**Stored data entries**

——

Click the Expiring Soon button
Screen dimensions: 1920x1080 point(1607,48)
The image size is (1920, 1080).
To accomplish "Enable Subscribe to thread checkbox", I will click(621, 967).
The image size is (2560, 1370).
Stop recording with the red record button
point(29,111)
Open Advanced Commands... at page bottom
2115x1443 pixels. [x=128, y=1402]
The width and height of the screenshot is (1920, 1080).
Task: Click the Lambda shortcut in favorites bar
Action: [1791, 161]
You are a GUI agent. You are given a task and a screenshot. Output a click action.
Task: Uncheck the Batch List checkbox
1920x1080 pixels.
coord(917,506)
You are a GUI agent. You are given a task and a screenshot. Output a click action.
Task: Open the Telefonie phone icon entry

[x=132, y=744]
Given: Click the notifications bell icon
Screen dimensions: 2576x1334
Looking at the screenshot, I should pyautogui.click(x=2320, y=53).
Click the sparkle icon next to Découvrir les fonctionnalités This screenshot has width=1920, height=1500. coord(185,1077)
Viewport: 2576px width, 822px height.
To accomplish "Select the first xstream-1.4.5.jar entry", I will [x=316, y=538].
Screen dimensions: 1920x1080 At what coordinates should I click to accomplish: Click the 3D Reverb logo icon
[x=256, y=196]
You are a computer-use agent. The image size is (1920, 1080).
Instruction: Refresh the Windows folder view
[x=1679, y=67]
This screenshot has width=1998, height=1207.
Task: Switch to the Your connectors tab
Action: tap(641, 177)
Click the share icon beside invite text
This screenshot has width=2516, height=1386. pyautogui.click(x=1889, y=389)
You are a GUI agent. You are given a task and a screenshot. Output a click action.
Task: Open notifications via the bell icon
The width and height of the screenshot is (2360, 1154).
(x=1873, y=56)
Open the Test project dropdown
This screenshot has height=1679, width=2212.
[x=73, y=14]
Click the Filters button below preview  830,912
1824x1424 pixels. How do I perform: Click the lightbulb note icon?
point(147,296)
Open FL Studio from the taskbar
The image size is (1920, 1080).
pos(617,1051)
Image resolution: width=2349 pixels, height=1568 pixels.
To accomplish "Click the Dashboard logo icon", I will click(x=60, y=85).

——

**Prompt**
For each entry above, write out an exact copy.

**Solution**
Click the Expiring Soon button
Screen dimensions: 1920x1080 point(1607,48)
The image size is (1920, 1080).
To accomplish "Enable Subscribe to thread checkbox", I will click(621, 967).
The image size is (2560, 1370).
Stop recording with the red record button
point(29,111)
Open Advanced Commands... at page bottom
2115x1443 pixels. [x=128, y=1402]
The width and height of the screenshot is (1920, 1080).
Task: Click the Lambda shortcut in favorites bar
Action: [1791, 161]
You are a GUI agent. You are given a task and a screenshot. Output a click action.
Task: Uncheck the Batch List checkbox
1920x1080 pixels.
coord(917,506)
You are a GUI agent. You are given a task and a screenshot. Output a click action.
Task: Open the Telefonie phone icon entry

[x=132, y=744]
Given: Click the notifications bell icon
Screen dimensions: 2576x1334
Looking at the screenshot, I should pyautogui.click(x=2320, y=53).
Click the sparkle icon next to Découvrir les fonctionnalités This screenshot has width=1920, height=1500. coord(185,1077)
Viewport: 2576px width, 822px height.
To accomplish "Select the first xstream-1.4.5.jar entry", I will [x=316, y=538].
Screen dimensions: 1920x1080 At what coordinates should I click to accomplish: Click the 3D Reverb logo icon
[x=256, y=196]
You are a computer-use agent. The image size is (1920, 1080).
Instruction: Refresh the Windows folder view
[x=1679, y=67]
This screenshot has width=1998, height=1207.
Task: Switch to the Your connectors tab
Action: tap(641, 177)
Click the share icon beside invite text
This screenshot has width=2516, height=1386. pyautogui.click(x=1889, y=389)
You are a GUI agent. You are given a task and a screenshot. Output a click action.
Task: Open notifications via the bell icon
The width and height of the screenshot is (2360, 1154).
(x=1873, y=56)
Open the Test project dropdown
This screenshot has height=1679, width=2212.
[x=73, y=14]
Click the Filters button below preview  830,912
1824x1424 pixels. How do I perform: Click the lightbulb note icon?
point(147,296)
Open FL Studio from the taskbar
The image size is (1920, 1080).
pos(617,1051)
Image resolution: width=2349 pixels, height=1568 pixels.
To accomplish "Click the Dashboard logo icon", I will click(x=60, y=85).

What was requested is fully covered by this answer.